Across Europe, as borders were re-drawn and mounting political tensions signalled the First World War, artists pushed ever closer towards abstraction. From Munich to Paris, in Moscow and Milan, many experimented with new forms of art and artistic collaboration, giving rise to a host of radical new styles.

Exhibited chronologically and including a number of works by critical precursors who laid the groundwork for the avant-garde movements—including Pablo Picasso, Paul Cezanne and Paul Gauguin—the exhibition includes:



Picasso’s Le Moulin de la Galette from 1900, an image of social change that fueled the avant-garde imagination;
the vivid colours and spontaneity of



Vasily Kandinsky’s Blue Mountain, 1908-09;

the daring Expressionistic style of



Piet Mondrian’s Summer, Dune in Zeeland, ca. 1910;




Franz Marc’s Yellow Cow from 1911—a mascot for the philosopher-painters of the transnational Blue Rider group;


Henri Matisse’s severely radical portrait




The Italian Woman, 1916;


the tonal contrast of



Amedeo Modigliani’s Nude from 1917;

and Kurt Schwitters’ meditation on war,




Mountain Graveyard, 1919.

With works drawn from the Guggenheim Foundation’s collection in New York, the exhibition provides a glimpse into the Foundation’s own origins as a museum.

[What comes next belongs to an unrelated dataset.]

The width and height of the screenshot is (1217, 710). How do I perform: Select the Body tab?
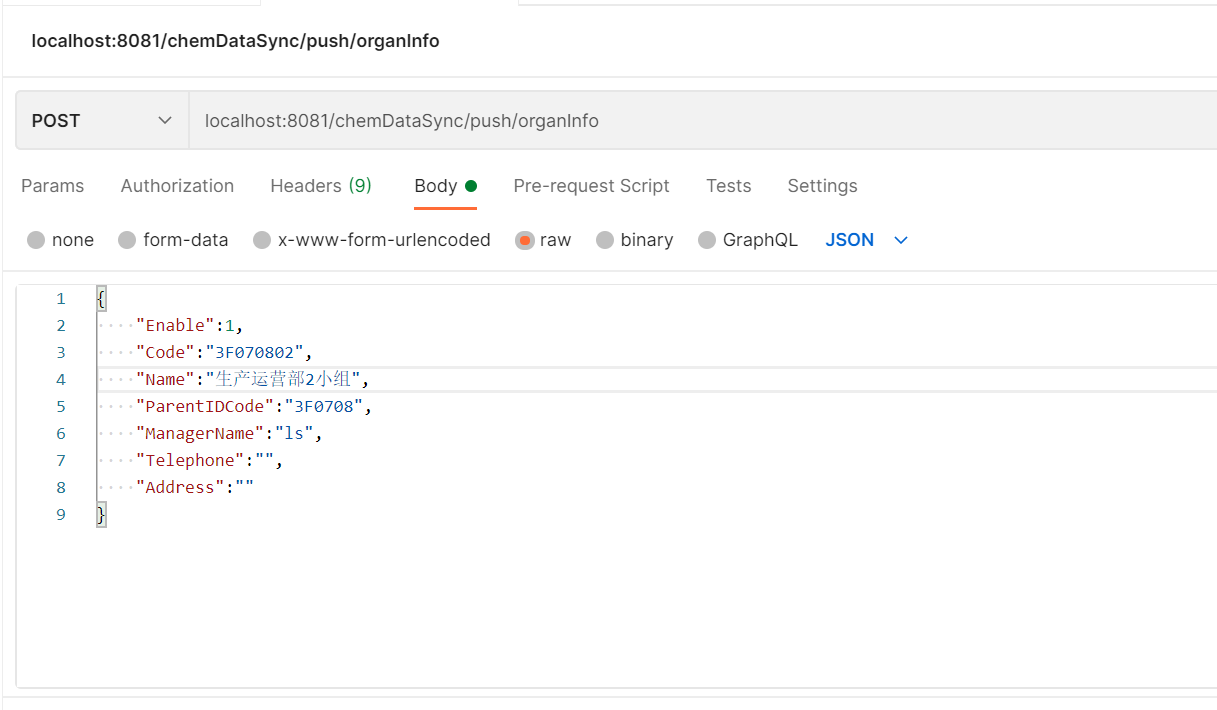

Influenced by the young German artist Hilla Rebay, in 1927 Solomon R. Guggenheim began what was to become a life-long passion for European modernism, acquiring art directly from such artists as Robert Delaunay, Albert Gleizes and Kandinsky.

The exhibition is curated by the Guggenheim Museum’s Tracey Bashkoff, Senior Curator, Collections and Exhibitions, and Megan Fontanella, Associate Curator, Collections and Provenance, and was originally presented by the Guggenheim in New York from February to June 2011.